In expressions with an inessential singularity TAYLOR results in an incorrect expansion. In the example code below, apparently TAYLOR expands the numerator to the required order and then divides by "x^2", instead of computing the taylor expansion for the entire expression. Result vs. expected result:

taylor( (x^3 + x^5)/x^2, 4, x, 0 )
taylor( (x^3 + x^5)/x^2, 5, x, 0 )
taylor( (x^3 + x^5)/x^2, 6, x, 0 )
 result 1: x     expected: x+x^3
 result 2: x     expected: x+x^3
 result 3: x+x^3       expected: x+x^3

Answer 1

This behaviour is due to Maple. Maple's TAYLOR command actually behaves as described in the Maple documentation, which includes these parts (in series and order):

 - If the third argument n is present then it specifies the "truncation order'' of the series calculations. This does not mean the truncation order of the actual series. See Order for more information about this.
 - The environment variable Order represents the order of series calculations performed by Maple. It does not represent the order of the series output. In the given example, note that the order of the series expansion of exp(x)/x is  only 7 rather than 8, since the series expansion of exp(x) is divided by x, thereby reducing the degree by 1.

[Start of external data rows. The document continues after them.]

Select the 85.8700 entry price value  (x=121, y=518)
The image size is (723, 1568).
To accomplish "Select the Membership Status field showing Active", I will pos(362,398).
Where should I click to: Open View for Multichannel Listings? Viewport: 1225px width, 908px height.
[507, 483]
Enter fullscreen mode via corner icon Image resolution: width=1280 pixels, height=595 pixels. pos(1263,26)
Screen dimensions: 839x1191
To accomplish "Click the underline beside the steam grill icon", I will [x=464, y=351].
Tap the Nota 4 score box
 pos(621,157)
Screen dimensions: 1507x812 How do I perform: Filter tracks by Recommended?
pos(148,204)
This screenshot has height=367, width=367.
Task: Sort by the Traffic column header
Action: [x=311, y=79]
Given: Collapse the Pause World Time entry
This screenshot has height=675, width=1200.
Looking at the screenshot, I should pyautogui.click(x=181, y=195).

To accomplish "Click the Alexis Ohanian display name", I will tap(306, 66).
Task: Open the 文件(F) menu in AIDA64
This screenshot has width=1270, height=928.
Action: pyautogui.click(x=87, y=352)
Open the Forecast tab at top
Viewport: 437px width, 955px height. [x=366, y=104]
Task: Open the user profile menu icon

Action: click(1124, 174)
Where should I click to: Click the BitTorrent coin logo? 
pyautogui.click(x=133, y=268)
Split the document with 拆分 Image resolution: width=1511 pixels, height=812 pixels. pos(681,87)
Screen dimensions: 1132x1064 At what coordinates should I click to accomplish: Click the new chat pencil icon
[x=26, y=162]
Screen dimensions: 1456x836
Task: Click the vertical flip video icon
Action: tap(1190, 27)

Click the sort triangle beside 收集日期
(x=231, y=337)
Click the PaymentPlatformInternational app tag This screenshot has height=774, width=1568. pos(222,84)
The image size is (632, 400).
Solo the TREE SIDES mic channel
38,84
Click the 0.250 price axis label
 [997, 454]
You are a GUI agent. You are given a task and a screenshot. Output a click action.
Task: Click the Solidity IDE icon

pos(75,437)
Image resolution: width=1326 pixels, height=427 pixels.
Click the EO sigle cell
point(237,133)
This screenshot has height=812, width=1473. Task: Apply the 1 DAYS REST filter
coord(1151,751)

To work around this behaviour calling TAYLOR with higher order approximations changes the behavior of future low-order approximations. For example:

t = maple('taylor','(x^3+x^5)/x^2','x=0','4')
 t =
 series(1*x+O(x^3),x,3)
   t = maple('taylor','(x^3+x^5)/x^2','x=0','7')
 t =
 series(1*x+1*x^3,x)
t = maple('taylor','(x^3+x^5)/x^2','x=0','4')
 t =
 series(1*x+1*x^3,x)

So the workaround would be to perform some high order approximations before computing the order you really care about.